### Stored records:
= = = = = = =
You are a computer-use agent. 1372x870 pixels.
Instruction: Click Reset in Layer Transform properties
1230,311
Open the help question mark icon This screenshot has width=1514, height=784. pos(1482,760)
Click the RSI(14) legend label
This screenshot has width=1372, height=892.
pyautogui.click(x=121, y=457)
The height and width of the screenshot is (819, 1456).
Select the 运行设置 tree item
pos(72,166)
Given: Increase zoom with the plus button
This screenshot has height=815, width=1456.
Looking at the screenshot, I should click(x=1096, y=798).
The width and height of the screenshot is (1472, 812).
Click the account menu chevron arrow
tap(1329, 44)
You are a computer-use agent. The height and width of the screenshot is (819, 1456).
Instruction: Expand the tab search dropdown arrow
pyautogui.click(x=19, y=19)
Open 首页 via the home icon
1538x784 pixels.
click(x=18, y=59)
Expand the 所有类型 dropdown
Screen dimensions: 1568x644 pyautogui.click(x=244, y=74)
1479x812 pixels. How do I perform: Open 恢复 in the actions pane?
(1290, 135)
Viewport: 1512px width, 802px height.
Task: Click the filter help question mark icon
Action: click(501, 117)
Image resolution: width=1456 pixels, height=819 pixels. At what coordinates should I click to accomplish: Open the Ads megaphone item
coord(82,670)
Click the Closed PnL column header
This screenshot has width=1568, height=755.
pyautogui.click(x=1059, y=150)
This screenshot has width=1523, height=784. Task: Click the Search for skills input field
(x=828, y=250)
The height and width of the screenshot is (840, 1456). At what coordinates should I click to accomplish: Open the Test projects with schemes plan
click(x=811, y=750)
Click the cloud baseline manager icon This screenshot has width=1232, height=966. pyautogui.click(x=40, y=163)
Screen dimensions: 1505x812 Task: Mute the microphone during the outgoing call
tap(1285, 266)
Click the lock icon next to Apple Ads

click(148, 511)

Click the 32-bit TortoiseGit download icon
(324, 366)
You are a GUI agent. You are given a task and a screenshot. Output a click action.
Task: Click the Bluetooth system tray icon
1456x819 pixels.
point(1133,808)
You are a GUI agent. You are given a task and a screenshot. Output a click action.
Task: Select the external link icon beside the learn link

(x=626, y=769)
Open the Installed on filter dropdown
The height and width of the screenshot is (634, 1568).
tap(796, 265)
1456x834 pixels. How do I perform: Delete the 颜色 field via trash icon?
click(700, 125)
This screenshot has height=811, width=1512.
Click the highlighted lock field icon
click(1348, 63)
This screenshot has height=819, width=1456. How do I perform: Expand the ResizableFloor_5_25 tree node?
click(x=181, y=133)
= = = = = = =
### EXERCISE OBJECTIVE:
Each line above holding the word "computer" counts; reply with how many there are, only the number.

### ANSWER FOR THE TASK:
2